[Task objective]:
What is the number of lines in the entries that contain "plus"? Reply with that number only.

[Items listed in a dataset]:
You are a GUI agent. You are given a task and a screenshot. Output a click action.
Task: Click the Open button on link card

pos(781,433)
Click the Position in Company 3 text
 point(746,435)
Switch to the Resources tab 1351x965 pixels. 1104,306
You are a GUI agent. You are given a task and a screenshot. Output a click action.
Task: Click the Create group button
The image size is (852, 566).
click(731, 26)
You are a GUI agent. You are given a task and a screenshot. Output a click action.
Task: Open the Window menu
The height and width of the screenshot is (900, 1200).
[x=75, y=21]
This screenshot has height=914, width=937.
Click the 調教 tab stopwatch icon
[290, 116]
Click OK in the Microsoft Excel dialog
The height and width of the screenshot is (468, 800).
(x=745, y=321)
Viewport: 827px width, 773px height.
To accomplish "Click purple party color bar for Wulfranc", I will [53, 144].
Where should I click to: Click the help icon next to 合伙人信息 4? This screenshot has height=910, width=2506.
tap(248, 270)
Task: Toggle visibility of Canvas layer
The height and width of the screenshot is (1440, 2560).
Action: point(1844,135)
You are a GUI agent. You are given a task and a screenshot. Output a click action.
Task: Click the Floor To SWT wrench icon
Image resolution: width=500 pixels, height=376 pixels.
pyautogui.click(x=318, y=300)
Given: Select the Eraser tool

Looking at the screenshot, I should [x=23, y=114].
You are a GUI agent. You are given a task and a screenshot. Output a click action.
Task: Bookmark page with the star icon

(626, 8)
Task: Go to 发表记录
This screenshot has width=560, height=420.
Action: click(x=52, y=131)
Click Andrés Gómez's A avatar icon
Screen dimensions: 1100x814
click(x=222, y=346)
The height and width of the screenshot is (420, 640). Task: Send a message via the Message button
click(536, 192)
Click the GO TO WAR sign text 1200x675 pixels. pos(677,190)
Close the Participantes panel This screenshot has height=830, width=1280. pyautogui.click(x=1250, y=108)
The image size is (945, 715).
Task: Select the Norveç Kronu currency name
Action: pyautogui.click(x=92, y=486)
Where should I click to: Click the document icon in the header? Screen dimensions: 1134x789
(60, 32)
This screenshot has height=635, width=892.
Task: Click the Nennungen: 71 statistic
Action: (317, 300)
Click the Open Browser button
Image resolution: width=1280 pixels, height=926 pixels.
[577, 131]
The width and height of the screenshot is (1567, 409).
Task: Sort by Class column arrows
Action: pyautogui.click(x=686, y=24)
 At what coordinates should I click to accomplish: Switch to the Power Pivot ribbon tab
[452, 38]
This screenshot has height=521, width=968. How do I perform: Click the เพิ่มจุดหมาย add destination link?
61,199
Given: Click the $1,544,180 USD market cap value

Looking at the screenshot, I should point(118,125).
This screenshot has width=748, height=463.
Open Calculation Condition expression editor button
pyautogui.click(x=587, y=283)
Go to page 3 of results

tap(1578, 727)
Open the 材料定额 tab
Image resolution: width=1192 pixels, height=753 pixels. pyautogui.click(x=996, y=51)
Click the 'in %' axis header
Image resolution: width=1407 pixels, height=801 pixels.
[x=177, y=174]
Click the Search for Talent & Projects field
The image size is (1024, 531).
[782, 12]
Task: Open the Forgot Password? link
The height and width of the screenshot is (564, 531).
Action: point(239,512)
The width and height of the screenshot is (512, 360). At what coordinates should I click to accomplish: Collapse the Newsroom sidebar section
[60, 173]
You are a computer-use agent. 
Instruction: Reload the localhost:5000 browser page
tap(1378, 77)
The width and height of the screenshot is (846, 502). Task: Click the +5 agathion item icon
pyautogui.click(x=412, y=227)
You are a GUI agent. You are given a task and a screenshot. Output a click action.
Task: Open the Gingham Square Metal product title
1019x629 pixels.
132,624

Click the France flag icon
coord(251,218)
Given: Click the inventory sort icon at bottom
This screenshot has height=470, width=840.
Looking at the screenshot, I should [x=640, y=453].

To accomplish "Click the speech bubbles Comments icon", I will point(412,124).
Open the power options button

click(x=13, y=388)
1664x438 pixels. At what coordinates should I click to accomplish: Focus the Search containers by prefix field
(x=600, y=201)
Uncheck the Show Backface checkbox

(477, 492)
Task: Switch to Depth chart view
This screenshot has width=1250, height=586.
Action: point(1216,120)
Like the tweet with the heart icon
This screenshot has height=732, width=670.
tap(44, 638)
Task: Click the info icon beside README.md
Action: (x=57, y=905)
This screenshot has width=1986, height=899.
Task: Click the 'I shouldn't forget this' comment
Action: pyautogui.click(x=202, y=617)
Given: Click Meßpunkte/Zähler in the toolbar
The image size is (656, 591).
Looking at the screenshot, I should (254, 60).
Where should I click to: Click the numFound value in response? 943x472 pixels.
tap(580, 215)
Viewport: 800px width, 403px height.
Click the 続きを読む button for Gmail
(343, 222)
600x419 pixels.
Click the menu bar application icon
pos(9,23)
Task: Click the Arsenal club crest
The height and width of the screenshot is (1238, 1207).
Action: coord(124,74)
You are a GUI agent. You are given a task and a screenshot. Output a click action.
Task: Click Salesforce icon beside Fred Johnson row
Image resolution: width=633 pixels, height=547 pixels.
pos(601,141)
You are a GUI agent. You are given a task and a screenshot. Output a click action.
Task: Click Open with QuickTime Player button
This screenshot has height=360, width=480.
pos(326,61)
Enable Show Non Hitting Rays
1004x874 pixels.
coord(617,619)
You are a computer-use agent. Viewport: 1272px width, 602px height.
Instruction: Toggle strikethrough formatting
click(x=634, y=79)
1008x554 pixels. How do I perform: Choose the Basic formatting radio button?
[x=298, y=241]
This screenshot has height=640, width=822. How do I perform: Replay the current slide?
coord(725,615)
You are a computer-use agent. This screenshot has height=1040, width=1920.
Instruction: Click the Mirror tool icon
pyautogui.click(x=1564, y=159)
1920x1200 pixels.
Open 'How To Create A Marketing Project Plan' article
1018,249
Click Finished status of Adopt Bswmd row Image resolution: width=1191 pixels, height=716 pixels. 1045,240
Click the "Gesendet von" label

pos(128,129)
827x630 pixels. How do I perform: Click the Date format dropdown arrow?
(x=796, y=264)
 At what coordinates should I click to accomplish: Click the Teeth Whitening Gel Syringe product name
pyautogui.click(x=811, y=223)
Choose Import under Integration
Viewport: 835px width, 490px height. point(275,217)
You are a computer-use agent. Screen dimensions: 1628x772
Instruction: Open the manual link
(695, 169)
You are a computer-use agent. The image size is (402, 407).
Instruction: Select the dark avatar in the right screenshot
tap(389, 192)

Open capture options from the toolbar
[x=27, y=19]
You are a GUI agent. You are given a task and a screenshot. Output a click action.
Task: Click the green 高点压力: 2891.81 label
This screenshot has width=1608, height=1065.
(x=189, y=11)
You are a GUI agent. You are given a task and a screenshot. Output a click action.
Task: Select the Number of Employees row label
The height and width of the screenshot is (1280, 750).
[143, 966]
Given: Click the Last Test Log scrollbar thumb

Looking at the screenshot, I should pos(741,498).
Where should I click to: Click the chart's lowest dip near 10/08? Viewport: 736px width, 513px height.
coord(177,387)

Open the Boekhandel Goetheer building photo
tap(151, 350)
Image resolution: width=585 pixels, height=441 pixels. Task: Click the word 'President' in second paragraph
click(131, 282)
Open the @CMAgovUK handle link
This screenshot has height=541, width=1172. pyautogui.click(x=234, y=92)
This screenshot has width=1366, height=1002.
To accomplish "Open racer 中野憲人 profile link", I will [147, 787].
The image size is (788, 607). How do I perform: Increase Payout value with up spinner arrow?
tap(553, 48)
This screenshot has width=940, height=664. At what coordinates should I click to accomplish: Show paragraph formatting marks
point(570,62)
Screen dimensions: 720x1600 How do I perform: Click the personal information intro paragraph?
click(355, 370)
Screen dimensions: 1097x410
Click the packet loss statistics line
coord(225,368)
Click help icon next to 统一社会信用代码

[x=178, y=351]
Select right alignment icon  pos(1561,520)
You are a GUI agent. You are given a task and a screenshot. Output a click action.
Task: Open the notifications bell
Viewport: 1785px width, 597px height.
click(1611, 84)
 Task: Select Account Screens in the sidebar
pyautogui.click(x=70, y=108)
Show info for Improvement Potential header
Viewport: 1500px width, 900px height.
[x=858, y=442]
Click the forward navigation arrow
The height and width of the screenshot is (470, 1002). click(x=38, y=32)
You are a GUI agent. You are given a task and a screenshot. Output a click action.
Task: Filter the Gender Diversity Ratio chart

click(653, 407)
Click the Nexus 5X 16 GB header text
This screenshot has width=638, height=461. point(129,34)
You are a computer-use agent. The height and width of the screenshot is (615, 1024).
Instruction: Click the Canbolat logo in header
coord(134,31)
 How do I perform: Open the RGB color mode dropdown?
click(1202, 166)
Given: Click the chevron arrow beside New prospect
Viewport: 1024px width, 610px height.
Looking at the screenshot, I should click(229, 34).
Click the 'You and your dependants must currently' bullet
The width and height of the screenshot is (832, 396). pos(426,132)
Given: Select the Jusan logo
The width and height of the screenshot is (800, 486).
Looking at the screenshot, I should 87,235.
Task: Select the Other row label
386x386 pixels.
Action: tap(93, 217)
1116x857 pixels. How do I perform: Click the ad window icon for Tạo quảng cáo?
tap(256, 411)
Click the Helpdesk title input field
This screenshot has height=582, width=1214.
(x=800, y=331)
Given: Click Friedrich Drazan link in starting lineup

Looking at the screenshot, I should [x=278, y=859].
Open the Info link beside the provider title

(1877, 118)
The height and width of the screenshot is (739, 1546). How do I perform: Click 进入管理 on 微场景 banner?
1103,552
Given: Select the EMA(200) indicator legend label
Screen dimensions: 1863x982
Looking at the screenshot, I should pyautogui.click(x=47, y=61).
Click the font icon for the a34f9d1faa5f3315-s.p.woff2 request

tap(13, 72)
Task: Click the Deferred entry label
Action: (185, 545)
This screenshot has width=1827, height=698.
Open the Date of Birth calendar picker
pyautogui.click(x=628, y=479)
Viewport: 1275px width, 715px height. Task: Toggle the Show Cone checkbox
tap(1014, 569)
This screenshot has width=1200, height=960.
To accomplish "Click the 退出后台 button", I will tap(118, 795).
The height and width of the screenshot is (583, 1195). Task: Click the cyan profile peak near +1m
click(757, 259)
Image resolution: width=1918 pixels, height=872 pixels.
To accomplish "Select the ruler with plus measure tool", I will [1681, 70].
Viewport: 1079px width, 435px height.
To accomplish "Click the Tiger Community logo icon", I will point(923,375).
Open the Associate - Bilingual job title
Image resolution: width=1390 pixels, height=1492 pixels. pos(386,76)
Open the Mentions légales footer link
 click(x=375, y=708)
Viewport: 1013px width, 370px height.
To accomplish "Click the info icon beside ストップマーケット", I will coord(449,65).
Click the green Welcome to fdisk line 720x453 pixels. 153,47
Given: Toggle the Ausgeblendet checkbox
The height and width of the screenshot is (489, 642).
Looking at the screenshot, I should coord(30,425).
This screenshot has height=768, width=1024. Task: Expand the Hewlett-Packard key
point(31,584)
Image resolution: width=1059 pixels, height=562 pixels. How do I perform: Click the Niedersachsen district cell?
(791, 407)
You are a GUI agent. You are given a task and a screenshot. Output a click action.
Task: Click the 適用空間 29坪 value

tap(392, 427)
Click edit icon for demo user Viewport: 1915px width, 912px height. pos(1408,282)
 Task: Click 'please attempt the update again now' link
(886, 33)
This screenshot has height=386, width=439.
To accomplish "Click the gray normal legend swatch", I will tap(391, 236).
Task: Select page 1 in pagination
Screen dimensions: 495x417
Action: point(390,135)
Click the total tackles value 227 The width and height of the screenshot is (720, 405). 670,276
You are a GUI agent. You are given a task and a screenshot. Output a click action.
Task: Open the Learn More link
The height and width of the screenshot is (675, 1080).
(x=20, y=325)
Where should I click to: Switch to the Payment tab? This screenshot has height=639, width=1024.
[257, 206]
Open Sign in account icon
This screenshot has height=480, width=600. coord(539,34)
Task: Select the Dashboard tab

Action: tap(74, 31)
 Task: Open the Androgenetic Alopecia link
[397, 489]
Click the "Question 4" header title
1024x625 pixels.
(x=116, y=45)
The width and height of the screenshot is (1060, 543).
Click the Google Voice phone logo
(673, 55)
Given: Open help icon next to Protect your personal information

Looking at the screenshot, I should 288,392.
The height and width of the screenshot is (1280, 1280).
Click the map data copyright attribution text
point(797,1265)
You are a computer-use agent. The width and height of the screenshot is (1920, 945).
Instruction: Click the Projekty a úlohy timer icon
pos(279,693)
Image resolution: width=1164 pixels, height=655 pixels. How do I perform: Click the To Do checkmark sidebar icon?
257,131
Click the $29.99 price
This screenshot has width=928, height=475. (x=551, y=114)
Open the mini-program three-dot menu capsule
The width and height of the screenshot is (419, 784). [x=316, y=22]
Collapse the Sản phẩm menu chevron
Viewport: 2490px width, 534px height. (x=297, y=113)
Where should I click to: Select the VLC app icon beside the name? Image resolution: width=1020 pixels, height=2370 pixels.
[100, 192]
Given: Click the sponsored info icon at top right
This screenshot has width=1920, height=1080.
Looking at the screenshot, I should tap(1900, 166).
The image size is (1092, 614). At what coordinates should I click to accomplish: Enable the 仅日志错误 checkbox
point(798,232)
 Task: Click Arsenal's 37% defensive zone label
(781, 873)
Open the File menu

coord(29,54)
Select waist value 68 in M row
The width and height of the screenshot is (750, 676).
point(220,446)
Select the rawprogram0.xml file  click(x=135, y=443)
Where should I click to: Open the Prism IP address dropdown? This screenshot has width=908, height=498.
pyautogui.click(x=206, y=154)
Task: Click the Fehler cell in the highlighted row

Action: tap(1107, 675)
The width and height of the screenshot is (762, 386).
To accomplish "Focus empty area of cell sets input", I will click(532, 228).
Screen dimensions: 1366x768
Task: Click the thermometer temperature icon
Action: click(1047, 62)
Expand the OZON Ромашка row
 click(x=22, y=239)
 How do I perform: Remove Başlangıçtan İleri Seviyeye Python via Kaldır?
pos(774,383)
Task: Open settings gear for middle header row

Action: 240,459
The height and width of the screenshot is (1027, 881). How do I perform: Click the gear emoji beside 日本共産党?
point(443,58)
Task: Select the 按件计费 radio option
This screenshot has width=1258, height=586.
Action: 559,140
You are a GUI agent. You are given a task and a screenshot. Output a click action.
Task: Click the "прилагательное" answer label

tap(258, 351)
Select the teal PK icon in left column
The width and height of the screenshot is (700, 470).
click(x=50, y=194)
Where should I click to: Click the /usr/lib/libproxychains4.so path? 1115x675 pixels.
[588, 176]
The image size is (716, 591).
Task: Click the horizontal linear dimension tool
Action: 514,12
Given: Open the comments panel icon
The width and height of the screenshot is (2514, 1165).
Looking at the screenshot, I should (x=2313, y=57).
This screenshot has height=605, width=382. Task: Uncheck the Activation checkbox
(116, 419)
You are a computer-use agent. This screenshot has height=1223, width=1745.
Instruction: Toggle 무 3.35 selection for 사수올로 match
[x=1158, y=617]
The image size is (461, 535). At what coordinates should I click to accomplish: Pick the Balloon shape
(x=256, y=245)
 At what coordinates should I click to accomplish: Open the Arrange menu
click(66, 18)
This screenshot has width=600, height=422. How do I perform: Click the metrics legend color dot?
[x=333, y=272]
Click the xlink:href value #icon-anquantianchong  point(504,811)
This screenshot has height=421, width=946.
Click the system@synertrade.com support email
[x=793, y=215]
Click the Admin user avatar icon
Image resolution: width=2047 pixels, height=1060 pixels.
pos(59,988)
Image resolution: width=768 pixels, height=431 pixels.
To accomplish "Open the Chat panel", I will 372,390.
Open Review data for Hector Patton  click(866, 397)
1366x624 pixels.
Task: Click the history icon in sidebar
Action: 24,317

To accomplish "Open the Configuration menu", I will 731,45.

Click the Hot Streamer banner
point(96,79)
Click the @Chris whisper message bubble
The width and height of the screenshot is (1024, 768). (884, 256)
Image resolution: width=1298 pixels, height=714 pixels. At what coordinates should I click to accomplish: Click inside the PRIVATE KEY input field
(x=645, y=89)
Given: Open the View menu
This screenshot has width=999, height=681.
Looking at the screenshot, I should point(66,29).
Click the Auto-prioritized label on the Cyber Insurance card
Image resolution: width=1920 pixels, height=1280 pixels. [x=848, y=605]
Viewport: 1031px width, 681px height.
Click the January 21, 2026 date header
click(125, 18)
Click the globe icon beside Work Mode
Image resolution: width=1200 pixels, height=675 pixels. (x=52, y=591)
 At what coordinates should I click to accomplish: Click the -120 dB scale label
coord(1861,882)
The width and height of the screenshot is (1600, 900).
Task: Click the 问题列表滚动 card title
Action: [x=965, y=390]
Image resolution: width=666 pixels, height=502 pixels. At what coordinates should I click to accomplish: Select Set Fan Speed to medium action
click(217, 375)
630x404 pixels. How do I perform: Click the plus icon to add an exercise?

[Task output]:
2